MINDY FINKELSTEIN, 30 ans

Granada Hills, Californie
10 août 1999

Finkelstein était une conseillère de camp de 16 ans au Centre communautaire juif de North Valley lorsqu’elle a été abattue par le suprémaciste blanc Buford Furrow Jr. Il a blessé quatre autres personnes et tué un facteur philippin.

Je marchais dans le couloir avec un campeur quand j’ai été abattu. J’ai pensé, je vais mourir. Un autre conseiller m’a tenu la main et a dit: “Fais semblant d’être mort.” Allongé là, j’ai compris: je suis juif. C’est pourquoi j’ai été abattu. J’ai encore du mal avec ça: quelqu’un m’a tellement détesté qu’il voulait que je meure – et a presque réussi. Pourquoi ai-je survécu et quelqu’un d’autre ne l’a pas fait?

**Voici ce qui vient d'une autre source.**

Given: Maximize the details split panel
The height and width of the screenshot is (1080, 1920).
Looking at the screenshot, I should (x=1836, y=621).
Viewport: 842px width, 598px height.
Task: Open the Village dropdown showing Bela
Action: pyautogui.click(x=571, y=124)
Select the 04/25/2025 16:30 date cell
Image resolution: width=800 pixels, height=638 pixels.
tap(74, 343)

Un an plus tard, alors que j’étais un étudiant de première année à l’université, un gars est entré dans le commun avec un pistolet Nerf. Tout le monde riait, mais quand il me le montrait du doigt, je suis devenu hystérique et malade et j’ai finalement été hospitalisé. Les médecins ont réalisé que c’était une réaction au traumatisme – je n’avais pas encore traité l’expérience. Après cela, j’ai passé un an en thérapie intensive.

Un jour, alors que j’avais 20 ans, lors d’un événement de sensibilisation à la violence armée, j’ai rencontré un père qui avait perdu sa fille à Virginia Tech. Il m’a dit: “Tu as le même âge que ma fille. Tu dois parler pour elle pour toujours.” J’ai promis que je le ferais.

C’est à ce moment-là que j’ai réalisé que c’était ma responsabilité d’être plus vocal. Je croyais vraiment en la législation sur les armes à feu de bon sens, alors j’ai commencé à travailler à ce sujet. J’ai commencé à réserver des conférences et à essayer de faire la différence.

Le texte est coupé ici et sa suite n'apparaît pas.